TASK OBJECTIVE
For the records below, please print exactly and only the lines from the one with "1024x640 pixels." down to the one with "Click the expand-chart", both ends included, omitting the pictures.

DATASET RECORDS
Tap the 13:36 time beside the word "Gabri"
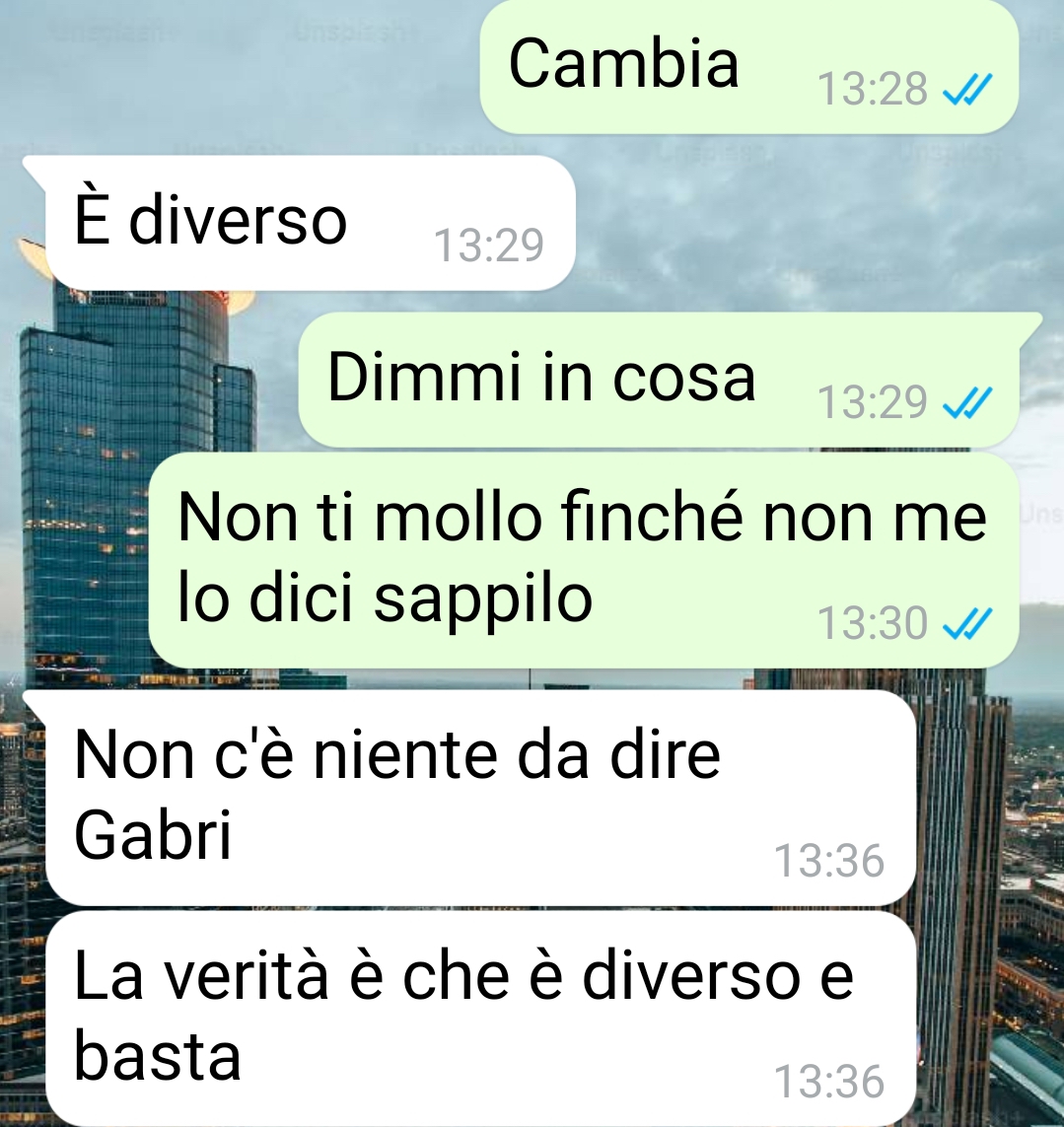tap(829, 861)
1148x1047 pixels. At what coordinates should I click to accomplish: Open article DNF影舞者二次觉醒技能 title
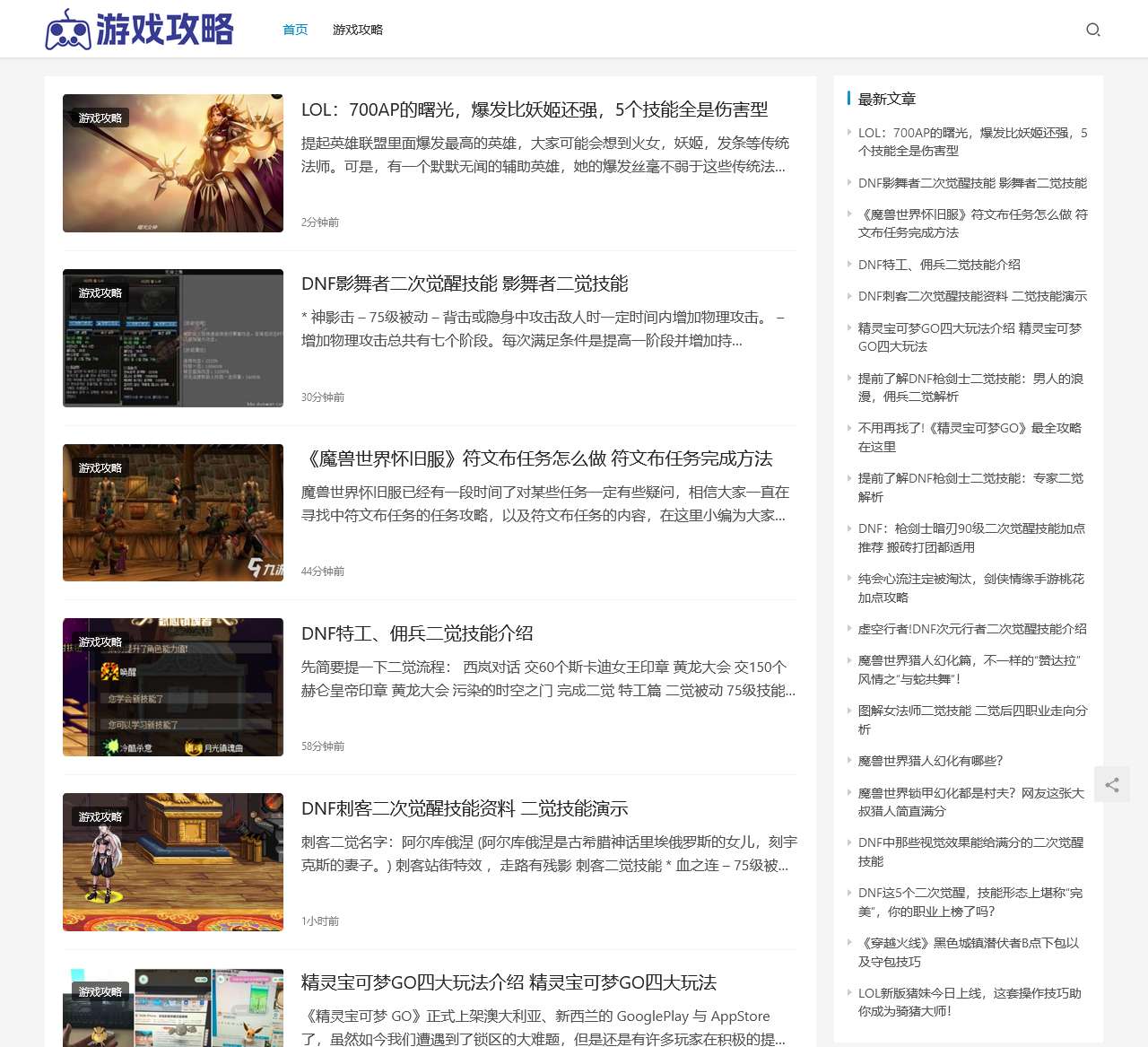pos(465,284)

* * *

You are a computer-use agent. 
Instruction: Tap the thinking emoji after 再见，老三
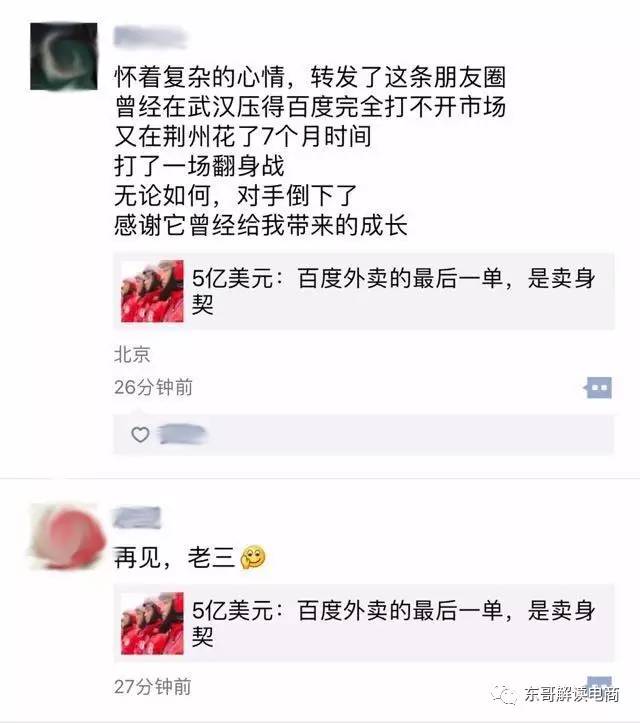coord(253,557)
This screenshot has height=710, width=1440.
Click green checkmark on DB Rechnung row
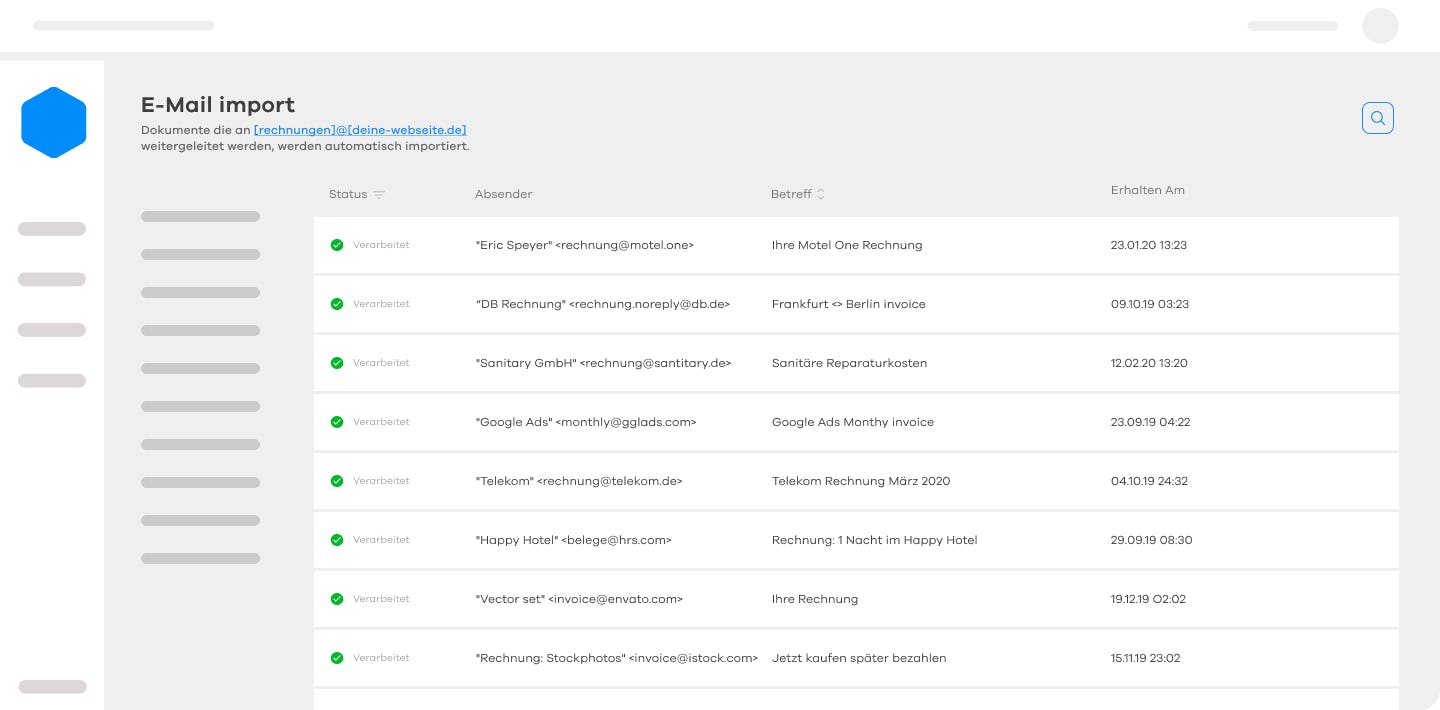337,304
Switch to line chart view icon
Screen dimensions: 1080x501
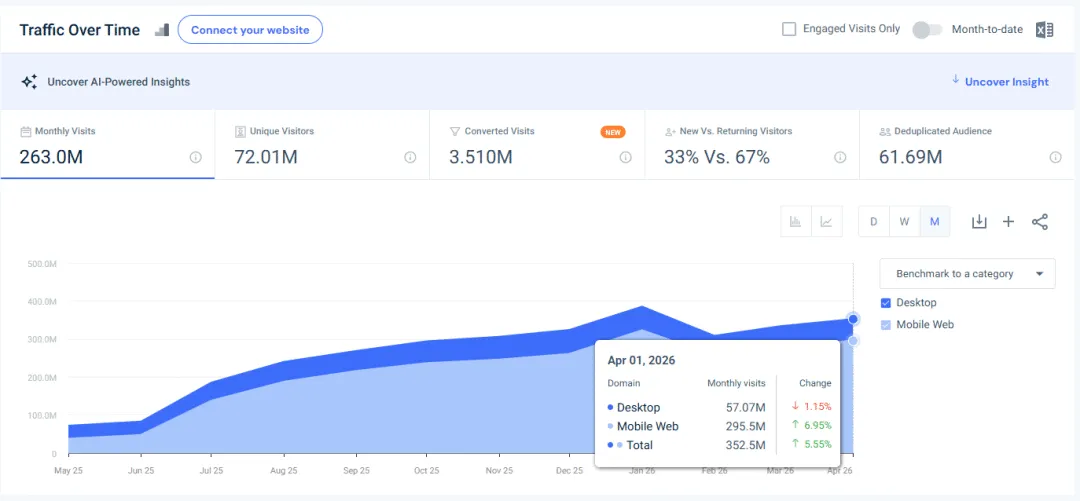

* * *

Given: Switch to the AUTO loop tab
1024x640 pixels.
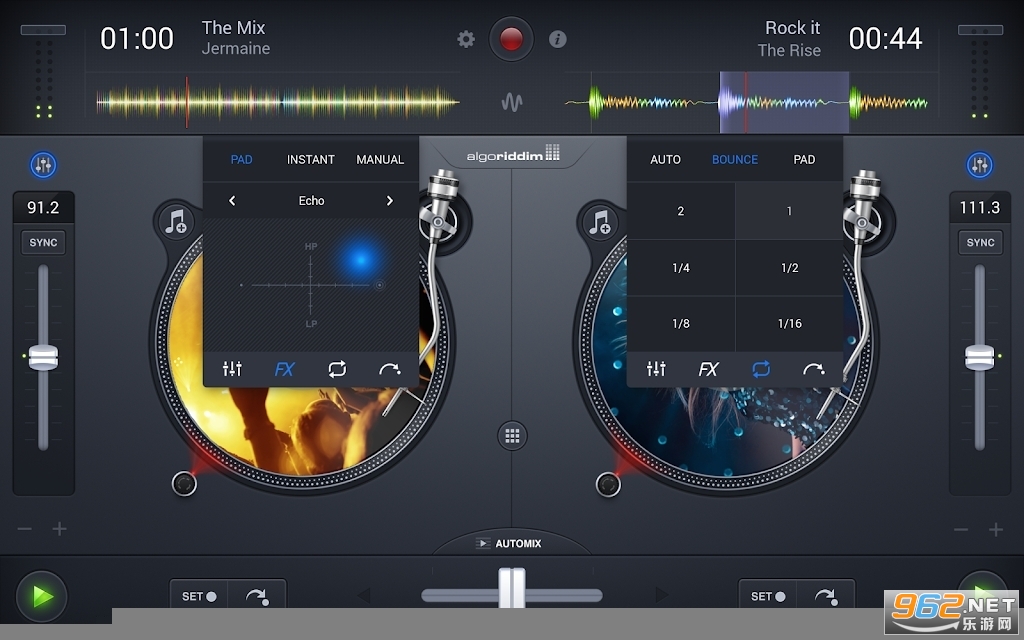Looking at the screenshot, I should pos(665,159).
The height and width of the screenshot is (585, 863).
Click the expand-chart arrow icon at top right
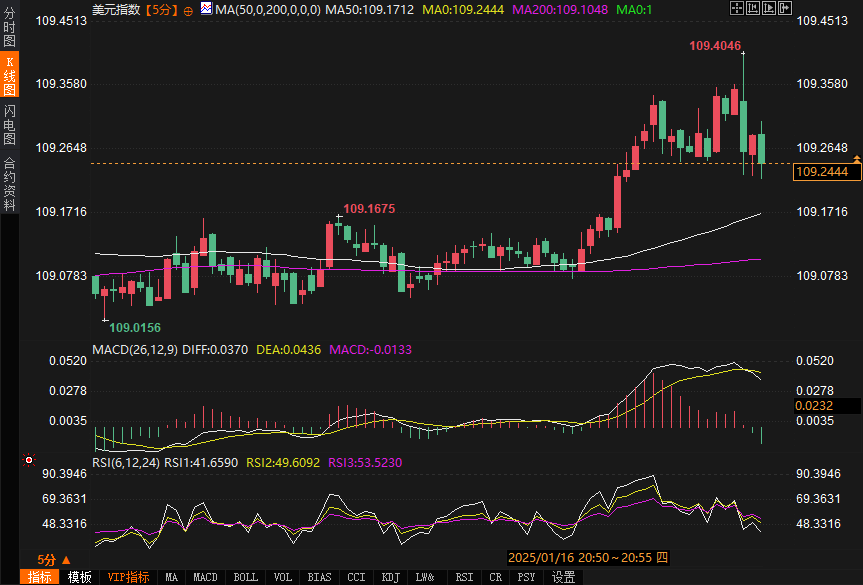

TASK SOLUTION
1024x640 pixels.
Looking at the screenshot, I should pos(665,159).
The height and width of the screenshot is (585, 863).
Click the expand-chart arrow icon at top right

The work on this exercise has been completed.